Funds and speculators trading U.S. futures markets are once again turning their guns on sterling, extending their net short position for the second week in a row, something they haven’t done for over two months.
The latest Commodity Futures Trading Commission figures for the week ending Nov. 6 show funds increased their net short sterling position by 4,317 contracts to 56,799 contracts. That’s a $4.6 billion bet that the pound will fall.
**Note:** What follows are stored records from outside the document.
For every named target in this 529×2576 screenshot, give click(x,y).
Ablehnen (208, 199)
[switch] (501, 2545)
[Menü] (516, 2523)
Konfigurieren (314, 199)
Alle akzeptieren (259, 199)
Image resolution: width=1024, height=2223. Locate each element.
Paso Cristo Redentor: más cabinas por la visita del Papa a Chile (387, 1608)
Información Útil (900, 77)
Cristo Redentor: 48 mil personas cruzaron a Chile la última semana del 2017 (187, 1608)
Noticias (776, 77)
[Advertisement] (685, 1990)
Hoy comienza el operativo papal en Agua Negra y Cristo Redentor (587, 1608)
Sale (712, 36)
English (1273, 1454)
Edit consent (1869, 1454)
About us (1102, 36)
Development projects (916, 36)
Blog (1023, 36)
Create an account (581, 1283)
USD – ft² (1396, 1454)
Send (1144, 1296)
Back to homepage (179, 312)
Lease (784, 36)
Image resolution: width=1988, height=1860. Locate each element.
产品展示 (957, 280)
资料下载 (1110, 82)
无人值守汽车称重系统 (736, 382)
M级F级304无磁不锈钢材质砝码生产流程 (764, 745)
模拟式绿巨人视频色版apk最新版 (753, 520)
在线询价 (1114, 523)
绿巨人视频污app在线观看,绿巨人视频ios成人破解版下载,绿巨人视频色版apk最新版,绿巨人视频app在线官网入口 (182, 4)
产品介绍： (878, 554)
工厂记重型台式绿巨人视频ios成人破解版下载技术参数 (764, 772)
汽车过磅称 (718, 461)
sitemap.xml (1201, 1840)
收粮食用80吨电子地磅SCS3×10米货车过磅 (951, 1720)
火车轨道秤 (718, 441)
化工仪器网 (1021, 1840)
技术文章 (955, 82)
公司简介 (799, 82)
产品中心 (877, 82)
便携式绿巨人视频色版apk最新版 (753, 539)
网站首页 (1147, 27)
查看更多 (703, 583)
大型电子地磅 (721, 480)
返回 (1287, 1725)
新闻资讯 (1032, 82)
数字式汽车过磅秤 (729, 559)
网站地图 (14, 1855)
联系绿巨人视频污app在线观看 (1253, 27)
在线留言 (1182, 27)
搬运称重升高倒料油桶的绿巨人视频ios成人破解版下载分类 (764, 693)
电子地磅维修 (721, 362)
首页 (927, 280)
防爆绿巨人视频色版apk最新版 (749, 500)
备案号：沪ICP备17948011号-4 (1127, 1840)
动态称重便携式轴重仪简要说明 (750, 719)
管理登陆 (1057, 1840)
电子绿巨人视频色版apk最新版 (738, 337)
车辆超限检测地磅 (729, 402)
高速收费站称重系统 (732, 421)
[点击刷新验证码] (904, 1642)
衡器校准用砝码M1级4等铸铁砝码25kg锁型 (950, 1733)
The bearish turn comes against a renewed wave of negative domestic Brexit headlines for the pound: more government resignations, a cabinet divided more than ever, and growing signs parliament won’t back Theresa May’s proposed compromise with the EU.
Funds and speculators had gradually scaled back their net short CFTC sterling position for most of last month to $3.8 billion from $6.5 billion in mid-September, which was the largest bet against the pound since May last year.
But that came to an abrupt halt in the last two weeks. And if the UK political backdrop deteriorates further, don’t be surprised if sterling tests and then breaks below the $1.2650 low that has been in place since April last year.
There’s certainly room for specs to expand their net short position. As recently as late September it was nudging 80,000 contracts, while in March last year it reached a record 107,844 contracts worth $8.4 billion.
In September, the pound was as high as $1.33; in March last year it was as low as $1.22. It’s currently hovering just above $1.28, so if funds intensify their attack on the pound, that $1.22 low could soon come back into view.
Currency traders may already be bracing for that lurch lower. Implied one-month sterling/dollar volatility rose above 11 percent on Monday for the first time in nearly two years, and euro/sterling one-month implied vol hit its highest in a year at 8.7 pct.
The difference between sterling/dollar vol and euro/dollar vol is now its widest in over two years.
(Graphic: Sterling vol vs. euro vol - tmsnrt.rs/2QCawfZ)
Sterling is not alone in its struggle against the dollar, which is on the march against all major currencies. But it has the added drag of Brexit, which is infecting the domestic UK growth outlook.
The European Commission last week released its latest 2019 growth projections. Britain was bottom of the 28-strong list of EU nations, alongside Italy, with growth next year forecast to be just 1.2 pct.
Bank of England Deputy Governor Ben Broadbent said on Monday that the effect of Brexit uncertainty on business investment had intensified this year, and that growth in the fourth quarter looks likely to slow.
With less than five months left before Britain and the EU officially part ways, a one-in-four chance remains the sides will fail to reach a deal on the terms of departure, according to economists polled by Reuters last week.
Taken together, falling investment, slowing growth and political paralysis paints a pretty bleak picture for the pound. How much of that is reflected in the exchange rate and investor positioning already will determine how much lower sterling goes from here. If at all.